* Extracted data entries:
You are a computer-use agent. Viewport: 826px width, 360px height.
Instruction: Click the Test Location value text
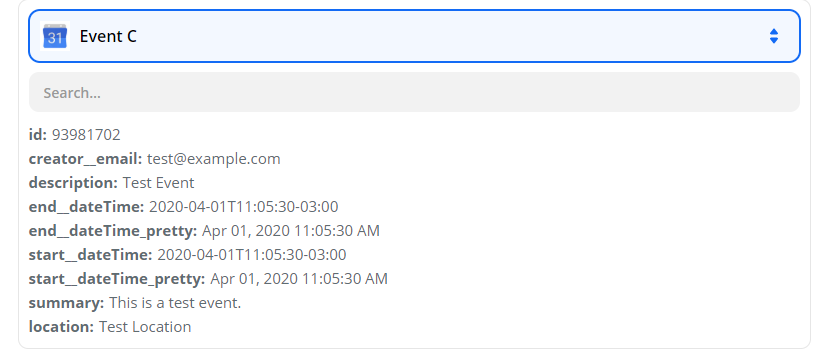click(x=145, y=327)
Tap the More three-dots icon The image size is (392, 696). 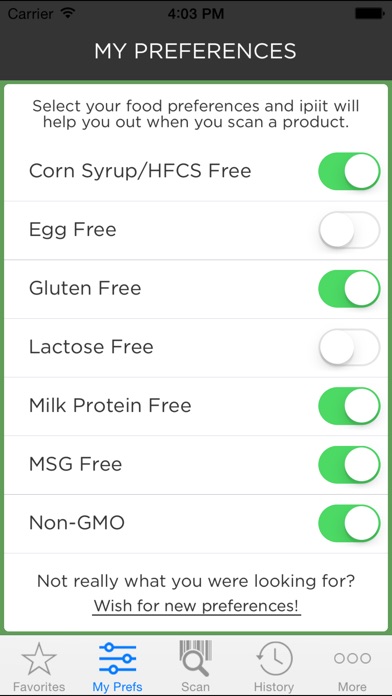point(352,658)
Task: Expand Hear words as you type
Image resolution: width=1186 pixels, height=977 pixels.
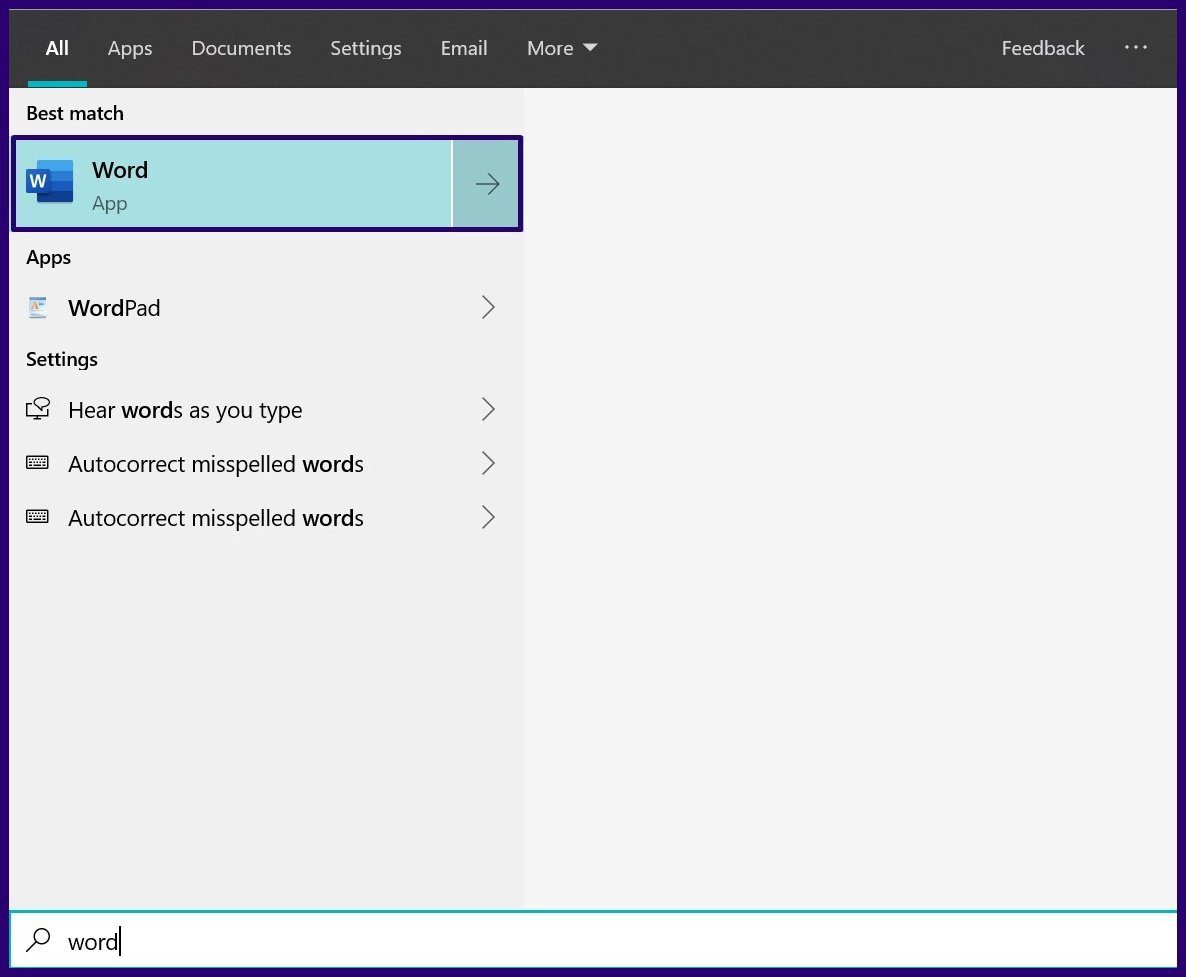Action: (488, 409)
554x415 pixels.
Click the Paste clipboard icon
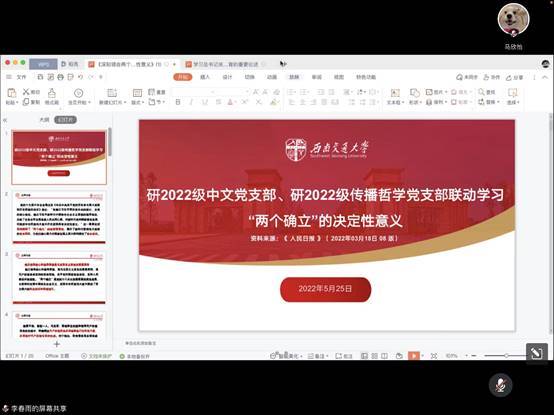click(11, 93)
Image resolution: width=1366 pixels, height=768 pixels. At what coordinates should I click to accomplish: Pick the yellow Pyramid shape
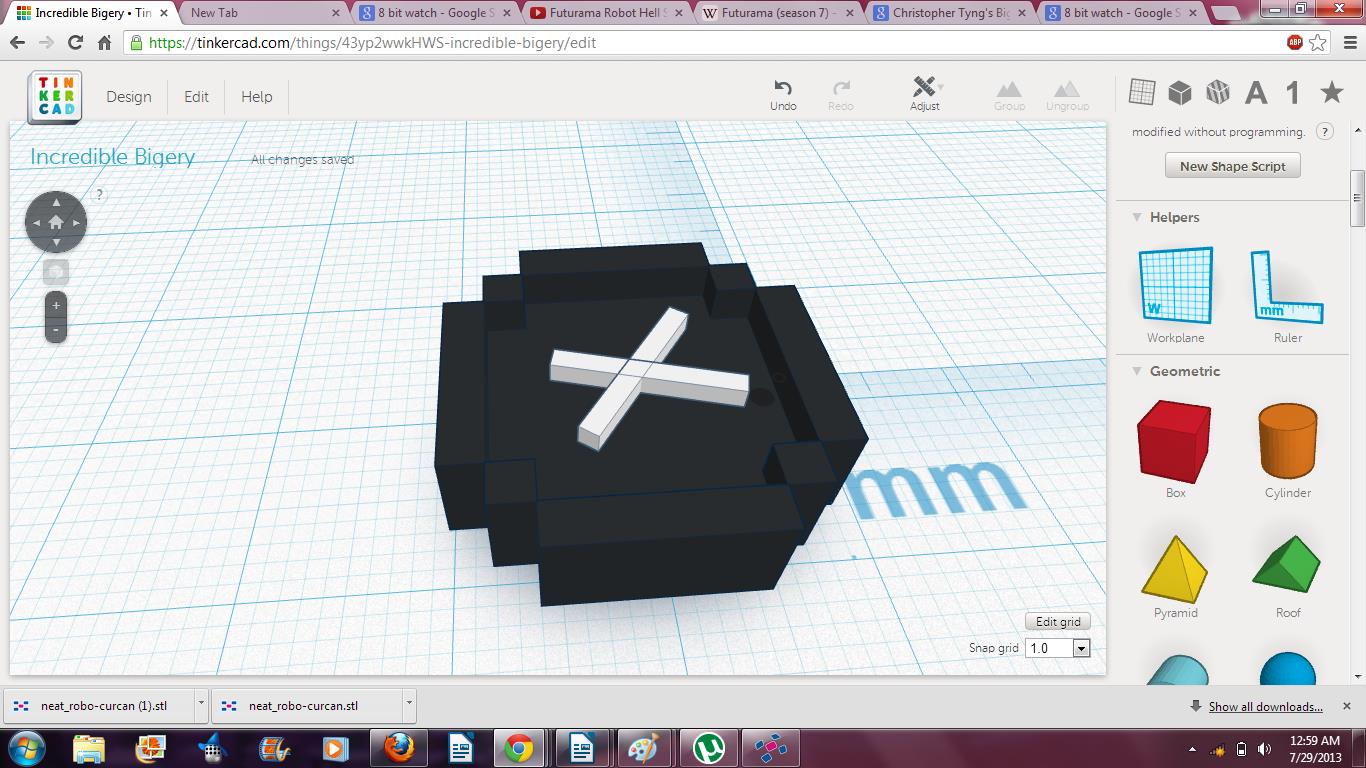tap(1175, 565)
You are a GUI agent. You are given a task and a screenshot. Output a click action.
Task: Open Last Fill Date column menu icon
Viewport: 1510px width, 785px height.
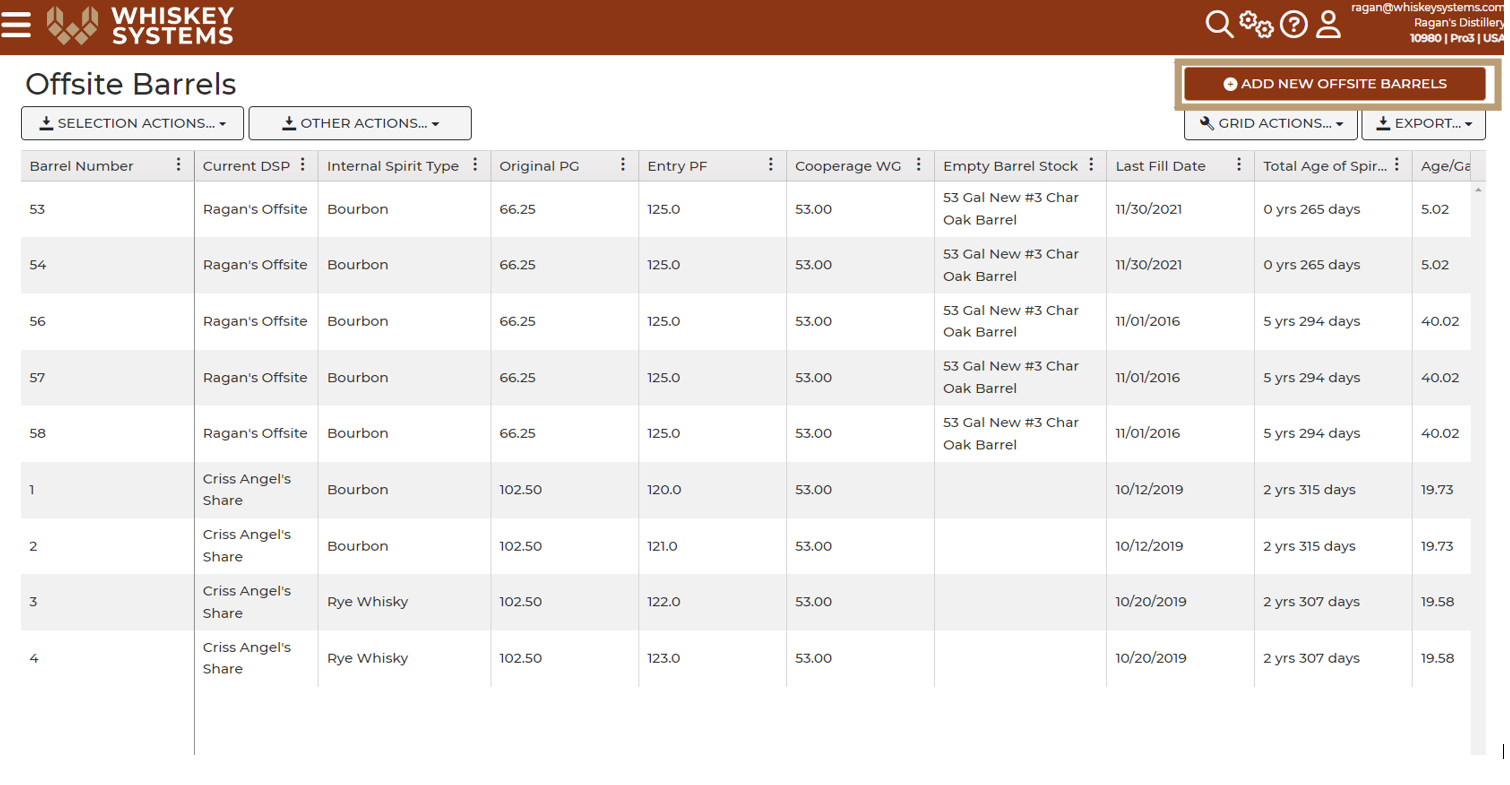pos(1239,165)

* Exercise: Using the entries above, repeat exactly the lines from the one with "Task: Expand Hear words as you type" to the one with "Task: Open Last Fill Date column menu icon", both included, and leave the pictures behind.

* Problem solution:
Task: Expand Hear words as you type
Image resolution: width=1186 pixels, height=977 pixels.
Action: (488, 409)
554x415 pixels.
Click the Paste clipboard icon
click(11, 93)
Image resolution: width=1366 pixels, height=768 pixels. At what coordinates should I click to accomplish: Pick the yellow Pyramid shape
tap(1175, 565)
You are a GUI agent. You are given a task and a screenshot. Output a click action.
Task: Open Last Fill Date column menu icon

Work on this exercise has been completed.